Sue Cleaver was born in Barnet, Hertfordshire in 1963. She studied at the Manchester Metropolitan School of Theatre, then landed roles in A Touch of Frost, drama series Band of Gold and the film Girls’ Night alongside Julie Walters and Brenda Blethyn. After landing a role in the Johnny Depp and Cate Blanchett film The Man Who Cried, she was cast as Eileen Grimshaw in Coronation Street, a role she has held for 25 years. She is a trained psychotherapist. Last year, she published her first book, A Work In Progress.
As she prepares to depart the Cobbles this year for new pastures, Sue Cleaver spoke to Big Issue for her Letter to My Younger Self, looking back on being a rebel, accidentally finding her birth mother and getting the best night’s sleep in the jungle.
I had a very rebellious streak when I was 16 because I had massive attachment disorder, which I think came from being adopted. I had a very lovely family, they are wonderful. I love them very much. But being adopted threw up an identity crisis for me, and I was always struggling with that, searching for love in the wrong places. I was just a mixed-up kid who didn’t have any idea of what they wanted to do with their life. It was a hard time and I made bad mistakes. And I think what I was doing, in hindsight, though I didn’t realise it at the time, I was always running to the next thing, to the next adventure, to the next boyfriend. And a lot later in life I realised that all that time I wasn’t running to anything, I was running away from myself. That was the mistake I made in my teens and my 20s.
I had a ridiculous stint with a fella down in Plymouth. I moved down there the day I turned 16. I mean, nowadays, it would just be incomprehensible. So I didn’t even take my O levels. I just lost my way. I did come home, and eventually I moved to Canada as a nanny just to go away and make a fresh start. And that was where I discovered acting and drama. And I literally had this lightbulb moment. I went to see a friend in a show, in an amateur dramatics show, and I was in the audience, and I just went, oh my god, this isn’t very good. I could do this. This is what I should be doing. And that’s when I came home. I went back to college. I took my O levels and A levels. My parents were thinking, oh my god. What hare-brained scheme has she found now? I went to drama school, and that’s when everything changed for me. I found my passion.

If you met the 16-year-old Sue I think you’d see Sue was always up for a laugh. She would have been the class clown. You know, on the outside I was fine. It was a secret world I was living. No one would have known what I was feeling. I was very, very good at acting at that stage, showing what I needed to show but keeping this secret pain inside of me. It took me years to sort myself out. I went to therapy, then I trained as a psychotherapist. I did a lot of work. I had that typical adopted child syndrome – growing up not knowing anyone who looks like you, not noticing any traits in yourself that the rest of the family have. You have a different way of seeing things. When I had my own child, it was like, oh my lord, somebody is there, somebody with the same blood as me. That connection was so important to me.
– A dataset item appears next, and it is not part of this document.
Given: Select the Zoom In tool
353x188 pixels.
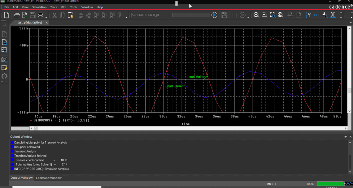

I found, quite by accident, my birth mother, so I have a relationship with her and my two half-sisters. The way I found her was uncanny. I was in one of my theatre jobs at the Royal Exchange Theatre, and there was an actor in there called Michael. When I walked in on the first day he said, “Gosh, she looks like the spit of my wife when I met her.” And to cut a very long story short, his wife was indeed my mother. I had a great relationship with my mum before she died. We’d all visit, we’d have dinners, we’d stay at each other’s houses. They were at my wedding. So it all went well between us.